In response, Ocado Technology, the company behind the Ocado.com grocery shopping network, has created Code for Life – an initiative to help equip every child in the country with digital skills.

Code for Life is built around Rapid Router, a free Key Stage 1 and lower Key Stage 2 online teaching resource that includes an engaging web app accompanied by lesson plans, activity guides and instructional videos. It will be available online from 1st September.

Rapid Router has been developed in partnership with teachers and tested by over 150 pupils. It will provide a seamless transition from Blockly, an easy-to-use visual programming language made especially for kids, to Python, with the relevant Key Stage 2 extension available later in the academic year.

Over the next couple of years the initiative will be expanded to support pupils throughout their school career, from age five to 16 and beyond.

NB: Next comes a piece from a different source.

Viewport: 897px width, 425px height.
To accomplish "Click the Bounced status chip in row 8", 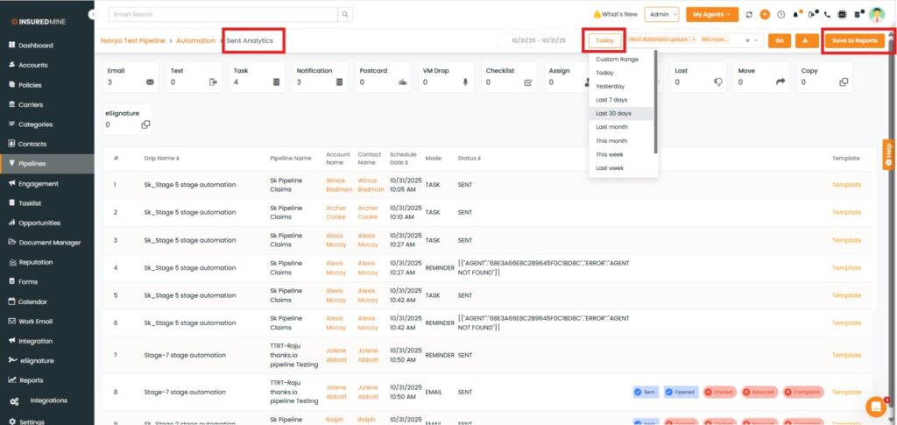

So far, Ocado Technology employees have volunteered more than 400 hours to the creation of the Rapid Router.

“As a technology company at its core, Ocado relies on recruiting a constant stream of the brightest and best software engineers and other IT specialists to fuel its continued growth and disruptive innovation,” said Paul Clarke, director of Technology at Ocado.

“We wanted to find a way to give something back by investing in the next generation of computer scientists, while hopefully increasing the number of girls selecting technology subjects.”

With a little help from my friends

It’s not the first initiative into the fray. Microsoft got there quickest, offering free study materials to around 160,000 primary teachers as part of the “First Class Computing” initiative, which has been distributing free teaching materials since January. These include a free 51-page booklet and a CD with additional resources, featuring modules on programming, networks, communication and computational thinking.

And earlier this month, BT announced a similar initiative called the Barefoot Computing Project, focused around ScratchJr – a basic programming language developed at the Massachusetts Institute of Technology (MIT).

The Barefoot Computing Project is aimed at primary school teachers with no previous computer science training. The company plans to hold 800 free training events across England to equip school staff with the skills and knowledge needed to incorporate the new curriculum into their lessons.

The Barefoot Computing Project is supported by BCS, The Chartered Institute for IT, and funded by the Department for Education.

There’s also Code Club Pro, a programme launched by the government and part-funded by Google, which aims to train 4,500 primary school teachers by the end of this year, and 20,000 by 2016. We should note that training provided by Code Club Pro, although subsidised, is not completely free.